The full article, by Sharon Otterman, can be found here: Hurdles Emerge in Rising Effort to Rate Teachers.

Excerpt: 

For the past three years, Katie Ward and Melanie McIver have worked as a team at Public School 321 in Park Slope, Brooklyn, teaching a fourth-grade class. But on the reports that rank the city’s teachers based on their students’ standardized test scores, Ms. Ward’s name is nowhere to be found.

“I feel as though I don’t exist,” she said last Monday, looking up from playing a vocabulary game with her students.

Down the hall, Deirdre Corcoran, a fifth-grade teacher, received a ranking for a year when she was out on child-care leave. In three other classrooms at this highly ranked school, fourth-grade teachers were ranked among the worst in the city at teaching math, even though their students’ average score on the state math exam was close to four, the highest score.

“If I thought they gave accurate information, I would take them more seriously,” the principal of P.S. 321, Elizabeth Phillips, said about the rankings. “But some of my best teachers have the absolute worst scores,” she said, adding that she had based her assessment of those teachers on “classroom observations, talking to the children and the number of parents begging me to put their kids in their classes.”

It is becoming common practice nationally to rank teachers for their effectiveness, or value added, a measure that is defined as how much a teacher contributes to student progress on standardized tests. The practice was strongly supported by President Obama’s education grant competition, Race to the Top, and large school districts, including those in Houston, Dallas, Denver, Minneapolis and Washington, have begun to use a form of it.

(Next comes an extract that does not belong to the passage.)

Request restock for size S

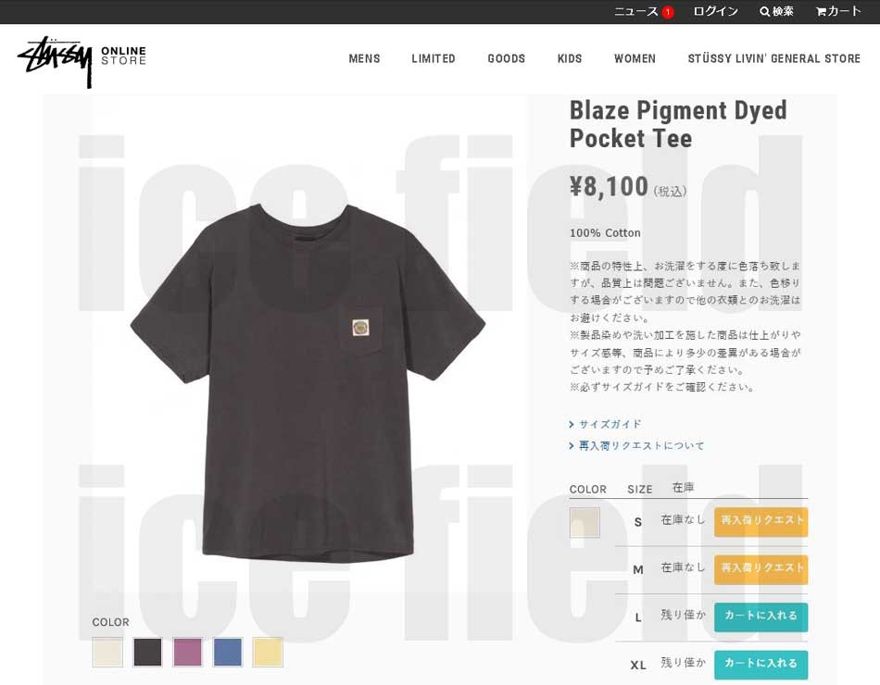pyautogui.click(x=761, y=522)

But the experience in New York City shows just how difficult it can be to come up with a system that gains acceptance as being fair and accurate. The rankings are based on an algorithm that few other than statisticians can understand, and on tests that the state has said were too narrow and predictable. Most teachers’ scores fall somewhere in a wide range, with perfection statistically impossible. And the system has also suffered from the everyday problems inherent in managing busy urban schools, like the challenge of using old files and computer databases to ensure that the right teachers are matched to the right students.

All of this was not as important when the teacher rankings were an internal matter that principals could choose to heed or ignore. City officials had pledged to the teachers’ union that the rankings would not be used in the evaluation of teachers and that they would resist releasing them to the public.

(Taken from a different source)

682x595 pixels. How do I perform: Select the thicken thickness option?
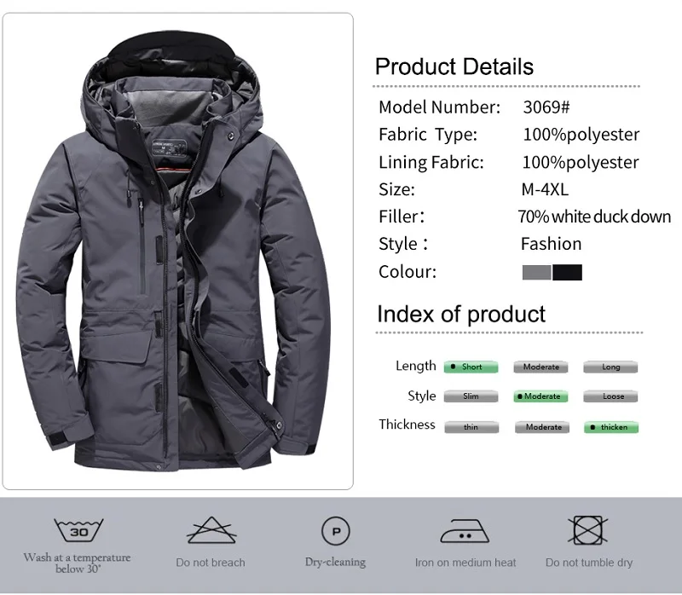click(x=611, y=427)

But over the past several months, the system of teacher rankings has been catapulted to one of the most contentious issues facing the city’s 80,000-member teaching force. A new state law, passed this year to help New York win Race to the Top money, pledges that by 2013, 25 percent of a teacher’s evaluation be based on a value-added system. The city has begun urging principals to consider rankings when deciding whether to grant tenure. And the city now supports the release of the data to the 12 media organizations, including The New York Times, that have requested it.

The departing schools chancellor, Joel I. Klein, defended the release of the rankings in an e-mail to school staff members, acknowledging that they had limitations but calling them “the fairest systemwide way we have to assess the real impact of teachers on student learning.”(continued here.)

Hopefully the New York Times will heed its own reporters and not follow the shameful lead of the L.A. Times, which published the names of thousands of Los Angeles Public Schools teachers it had ranked using an algorithm it had created (with $15,000 in backing from the Gates-funded Hechinger Report).

This nonscientific teacher-ranking witch hunt  proved to be fatally inaccurate in at least one instance, when  Rigoberto Ruelas, a beloved and valued teacher at Miramonte Elementary in South Los Angeles, was given a low ranking by the L.A. Times, and committed suicide shortly thereafter.

(See: “Does the L.A. Times have blood on its hands?” and “Enough is Enough L.A. Times, NBC, Arne Duncan, Eli Broad, Bill Gates…”)

Family members says Ruelas cited the publicly humiliating and personally devastating L.A. Times judgment of his professionalism as one of the issues that plagued him in his final days.

Both the L.A. Times’ “report” and the death of Rigoberto Ruelas rank among the low points in the national education news of 2010.

— sue p.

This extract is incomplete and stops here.